Mary was unsuccessful in obtaining high office in the order, whereas Eleanor of Brittany became abbess at Fontevrault in 1304. The papal decretal Periculoso was read at Amesbury in 1303, requiring nuns to remain within their religious establishments, but Mary's travels do not appear to have been affected. She went on numerous pilgrimages, including one to Canterbury, and continued to visit court, with a retinue of up to twenty-four horses, sometimes with fellow nuns. Soon after 1313, her role as visitor was removed. In 1317, Mary's brother Edward, by now King Edward II, asked Eleanor to restore her to the post, but his request was refused. But Mary persevered and obtained a papal mandate requiring her reinstatement, which Eleanor appears to have obeyed.

==Later life==
Despite her apparent conflict with Eleanor, Mary continued to live comfortably. In 1316, she was able to borrow more than £2 from abbey funds (approximately £ in ), and sent a clerk to London on personal errands, at the priory's expense.

It was effectively as a princess, not a nun, that Mary received the homage of the English Dominican friar Nicholas Trevet, a prolific and versatile university scholar and author, who in 1328–1334 dedicated to her his Cronicles, which she may even have commissioned him to write. Intended as an amusing history of the world, it later became an important source for several popular works of the period. In part it is an account of Mary's own Plantagenet clan, and she herself is given a flattering mention there:

 the fourth daughter was dame Mary of whom it ys before sayde that she wedded herself unto the hygh king heaven. And in so moche as hit ys trewly sayde of her and notably this worthy text of holy scripture: optimam partem elegit ipsi Maria, que non auferetur ab ea. The whych ys as moche to say "As Maria hathe chosyn the best party to her, the whych shall not be done away from her".
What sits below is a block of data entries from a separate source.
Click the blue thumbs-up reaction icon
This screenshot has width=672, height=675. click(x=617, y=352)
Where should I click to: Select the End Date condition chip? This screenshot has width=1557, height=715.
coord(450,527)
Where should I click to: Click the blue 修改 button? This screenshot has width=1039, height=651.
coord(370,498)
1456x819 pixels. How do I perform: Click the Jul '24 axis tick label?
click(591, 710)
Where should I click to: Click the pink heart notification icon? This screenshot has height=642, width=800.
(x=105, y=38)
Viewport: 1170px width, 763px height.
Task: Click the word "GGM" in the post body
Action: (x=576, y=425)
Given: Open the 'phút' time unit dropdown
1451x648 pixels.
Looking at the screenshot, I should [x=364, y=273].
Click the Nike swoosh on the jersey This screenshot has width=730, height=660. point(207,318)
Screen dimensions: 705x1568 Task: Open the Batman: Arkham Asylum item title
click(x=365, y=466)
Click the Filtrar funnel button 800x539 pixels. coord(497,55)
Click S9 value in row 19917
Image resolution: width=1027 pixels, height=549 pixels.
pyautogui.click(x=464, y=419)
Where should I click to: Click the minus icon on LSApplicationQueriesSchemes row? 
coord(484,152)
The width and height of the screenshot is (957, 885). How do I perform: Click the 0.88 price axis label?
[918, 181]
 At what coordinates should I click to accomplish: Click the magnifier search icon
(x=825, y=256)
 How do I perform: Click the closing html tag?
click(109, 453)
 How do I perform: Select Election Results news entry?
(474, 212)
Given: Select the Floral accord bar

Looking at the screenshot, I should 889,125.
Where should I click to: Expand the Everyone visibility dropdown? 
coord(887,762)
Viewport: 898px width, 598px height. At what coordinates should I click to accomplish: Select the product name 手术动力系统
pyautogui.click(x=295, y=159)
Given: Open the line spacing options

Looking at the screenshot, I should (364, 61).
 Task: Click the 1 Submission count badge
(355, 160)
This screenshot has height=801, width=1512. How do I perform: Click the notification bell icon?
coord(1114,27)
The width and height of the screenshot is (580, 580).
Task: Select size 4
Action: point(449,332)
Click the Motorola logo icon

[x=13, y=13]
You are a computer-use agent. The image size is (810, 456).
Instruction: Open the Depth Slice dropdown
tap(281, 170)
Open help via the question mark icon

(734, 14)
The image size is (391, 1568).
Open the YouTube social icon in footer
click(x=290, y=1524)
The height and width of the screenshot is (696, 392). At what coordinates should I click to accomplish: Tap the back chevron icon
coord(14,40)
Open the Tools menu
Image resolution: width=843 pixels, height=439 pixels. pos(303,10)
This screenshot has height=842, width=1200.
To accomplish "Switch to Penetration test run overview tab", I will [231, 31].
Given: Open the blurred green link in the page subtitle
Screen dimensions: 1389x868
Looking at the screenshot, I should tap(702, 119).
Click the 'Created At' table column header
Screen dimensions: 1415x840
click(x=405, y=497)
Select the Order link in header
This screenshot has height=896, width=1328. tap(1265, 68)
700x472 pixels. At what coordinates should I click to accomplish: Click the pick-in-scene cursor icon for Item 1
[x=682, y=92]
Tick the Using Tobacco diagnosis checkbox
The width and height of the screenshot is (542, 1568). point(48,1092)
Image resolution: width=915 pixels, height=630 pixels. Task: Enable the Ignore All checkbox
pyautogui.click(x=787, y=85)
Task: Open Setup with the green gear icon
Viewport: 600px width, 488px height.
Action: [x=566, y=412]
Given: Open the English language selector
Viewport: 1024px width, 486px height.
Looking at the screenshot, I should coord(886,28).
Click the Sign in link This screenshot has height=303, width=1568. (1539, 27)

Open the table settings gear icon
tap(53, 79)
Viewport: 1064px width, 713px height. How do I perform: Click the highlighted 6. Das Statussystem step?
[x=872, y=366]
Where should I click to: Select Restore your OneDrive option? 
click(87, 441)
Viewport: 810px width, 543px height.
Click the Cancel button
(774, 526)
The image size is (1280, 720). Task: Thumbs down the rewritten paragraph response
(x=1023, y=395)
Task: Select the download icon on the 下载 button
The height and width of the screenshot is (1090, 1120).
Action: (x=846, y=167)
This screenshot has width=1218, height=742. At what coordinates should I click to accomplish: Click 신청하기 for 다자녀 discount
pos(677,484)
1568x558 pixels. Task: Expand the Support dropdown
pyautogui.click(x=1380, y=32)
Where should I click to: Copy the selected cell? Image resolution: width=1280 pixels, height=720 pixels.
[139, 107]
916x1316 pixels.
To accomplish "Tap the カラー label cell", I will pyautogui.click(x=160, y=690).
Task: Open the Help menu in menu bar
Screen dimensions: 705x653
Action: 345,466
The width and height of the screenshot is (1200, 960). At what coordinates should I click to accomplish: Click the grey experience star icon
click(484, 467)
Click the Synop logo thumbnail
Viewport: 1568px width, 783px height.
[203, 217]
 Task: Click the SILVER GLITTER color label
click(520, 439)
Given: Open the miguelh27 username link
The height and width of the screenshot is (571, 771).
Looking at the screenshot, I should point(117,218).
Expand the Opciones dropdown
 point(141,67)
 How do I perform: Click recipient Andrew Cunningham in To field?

Here, Trevet quotes from Jesus' words in the Gospel of Luke (10:42), where Jesus good-humouredly defends Mary to her sister Martha. It is a somewhat daring use of the Gospel text, which was traditionally often applied to the Virgin Mary.

Likewise, because of Mary's status, several nobles who wished their daughters to take vows placed them into her custody.

Mary died before 8 July 1332, and was buried in Amesbury Priory. After her death, John de Warenne, 7th Earl of Surrey, attempting to divorce Mary's niece Joan, claimed to have had an affair with Mary before he married Joan. If John's claim was valid, his marriage to Mary's niece would have been rendered null and void, but despite papal mandates for inquests to be made into the matter, the truth was never established.